Friday 2 November 2007

Where I am: people

Traipsing through snow, Trowbridge, April 1986

This was taken from my bedroom window right after I woke up - a surprise & freakish event. we rarely got snow when I was growing up and it was especially unusual to get it in April.


After sharing my photographic origins, it's time to turn to where I current think I am, photographically. The usual way to think about any sort of journey is to determine where you are, where you're going and thus a route from the former to the latter. Improvement is no different.

I'm going to break this down into posts for individual subject areas: people, places, landscape.

So first to people. Often called "street photography". For most of my early photography the people I photographed were family and friends: mainly events of significance, vacations and the like. Then the "middle period" when I had my first SLR there are virtually no people shots apart from photos of travelling companions while I was travelling. I'm pretty sure I went out of my way to avoid getting people in my photos - this stems from my desire to photography things rather than behaviours.

Now I'm beginning to take quite a number of photos purely aimed at people - I'm especially interested in the way people behave and relate to one another, particularly when it's out in the open.

I've moved into B&W & square format to help focus on the subject. If it's wide, I use a 2:1 aspect ration - 2 squares together. I am a lot less hung up on technical excellence (focus accuracy etc) and more on that "decisive moment".
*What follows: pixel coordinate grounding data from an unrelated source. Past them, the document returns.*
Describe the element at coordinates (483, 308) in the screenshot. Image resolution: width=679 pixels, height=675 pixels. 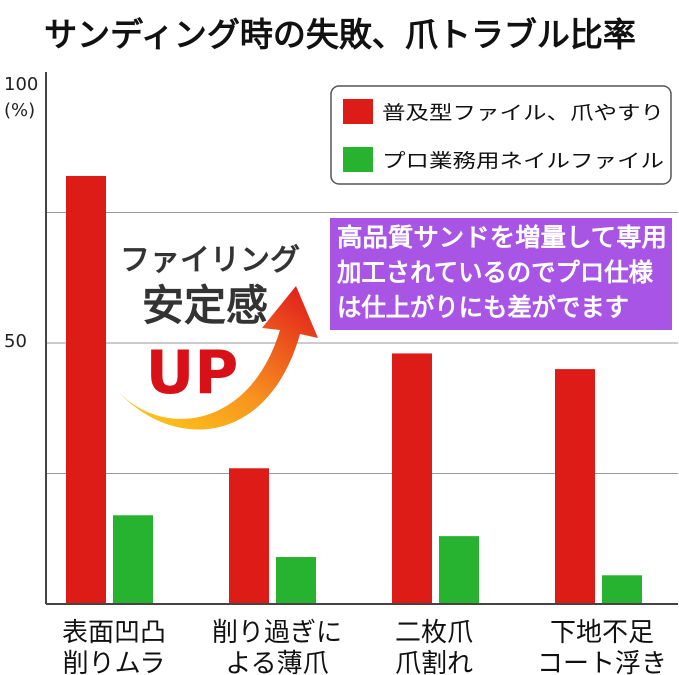
I see `promo-line-3: は仕上がりにも差がでます` at that location.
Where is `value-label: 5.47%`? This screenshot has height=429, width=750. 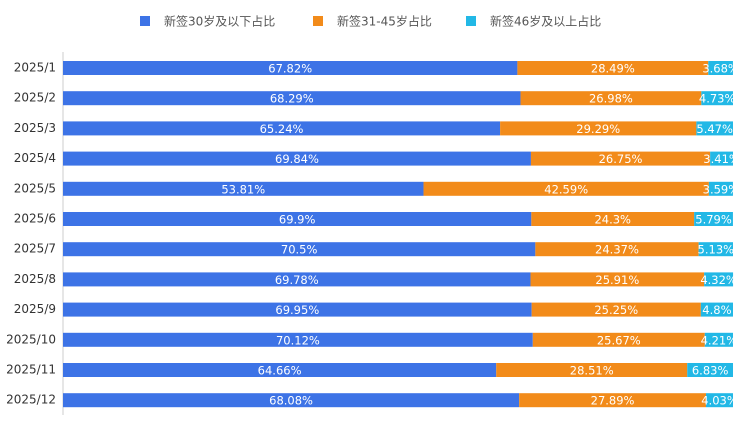 value-label: 5.47% is located at coordinates (714, 129).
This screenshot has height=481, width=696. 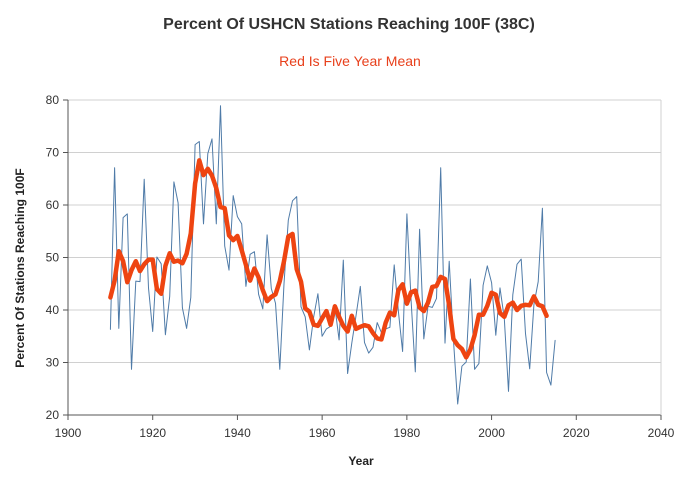 What do you see at coordinates (20, 268) in the screenshot?
I see `y-axis-label: Percent Of Stations Reaching 100F` at bounding box center [20, 268].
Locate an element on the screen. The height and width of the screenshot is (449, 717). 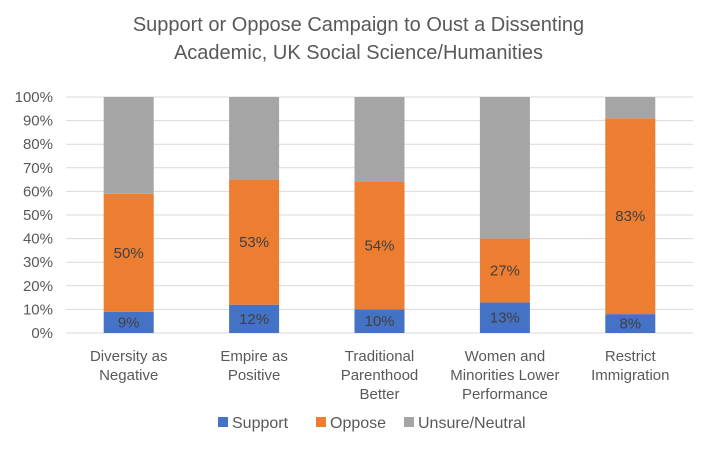
x-category-label: Immigration is located at coordinates (630, 376).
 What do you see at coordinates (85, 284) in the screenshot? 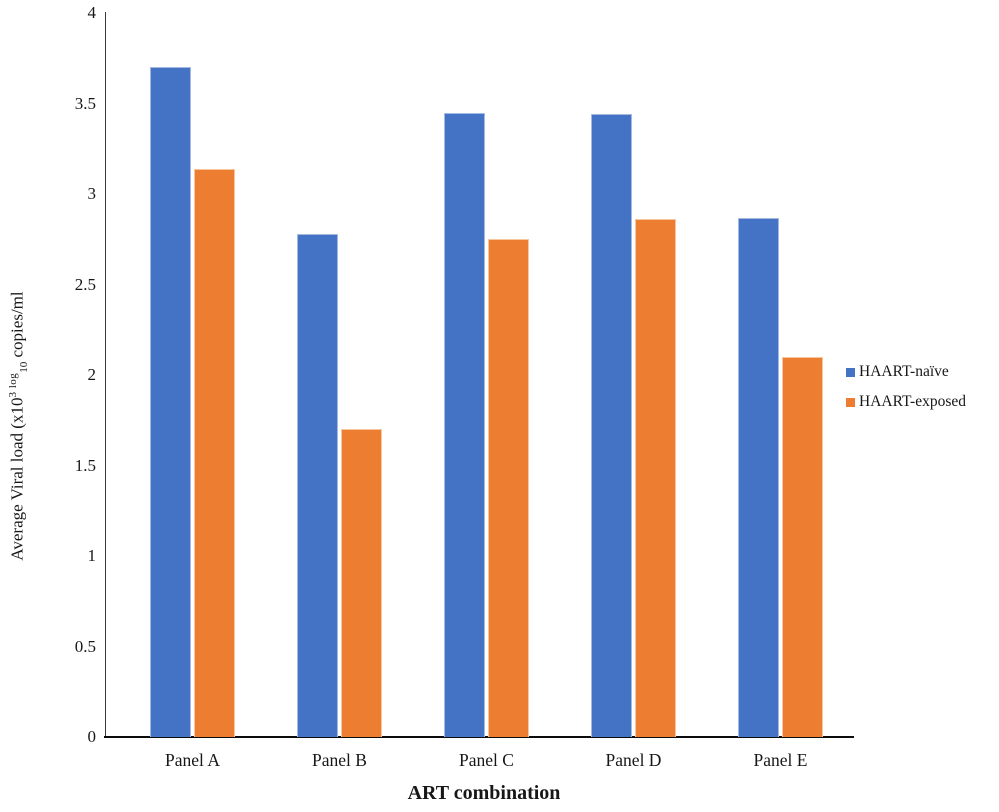
I see `y-tick-label-2-5: 2.5` at bounding box center [85, 284].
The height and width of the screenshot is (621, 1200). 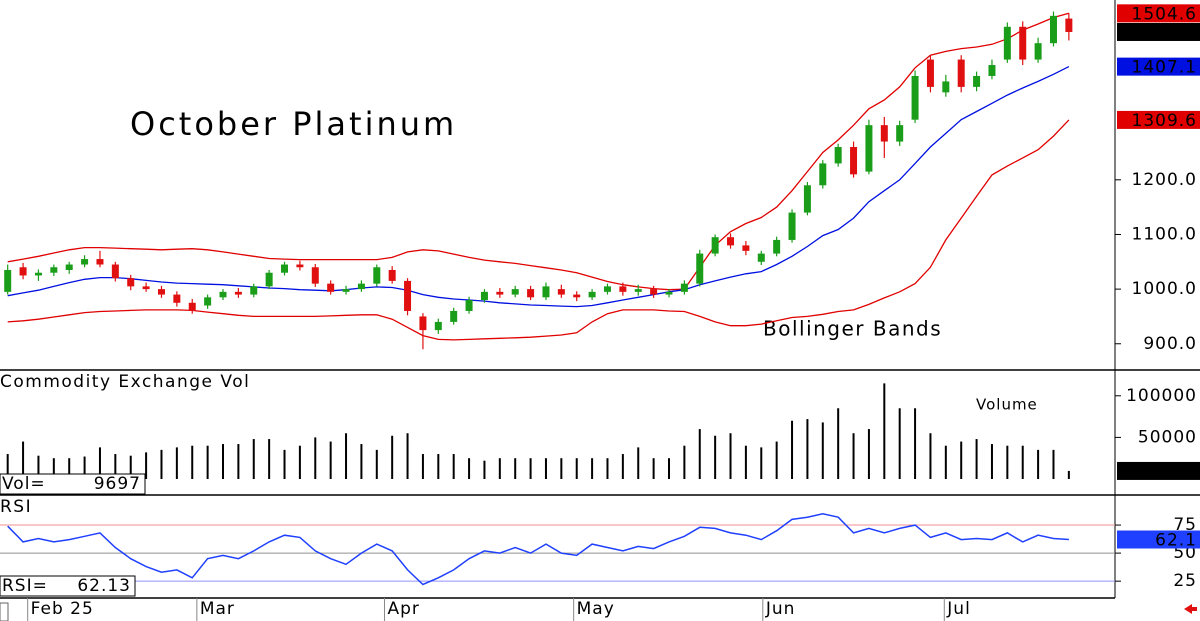 I want to click on x-tick-label: May, so click(x=596, y=609).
As I spend a lot more time looking at photography than I ever did, there are 2 photographers who i think will influence me in this area. First Henri Cartier-Bresson for his notion of the "decisive Moment". It may seem trite but I'm finding that photographing people is about a single shutter release and no second chances. the second would be Elliot Erwitt for his amazing vision & visual humour. I was looking through the official Erwitt website this week. He had a knack of spotting amazing juxta-position and then capturing it perfectly.

I'll get more into where I want to go in later post.

2 comments:

  1. Nice site, I like your portfolio, I will have to come back and read some of your older posts.

    ReplyDelete
  2. Thanks for the kind words. It's alwasy nice to think there are people out there who enjoy what I have to say and come back for more: helps keep me going.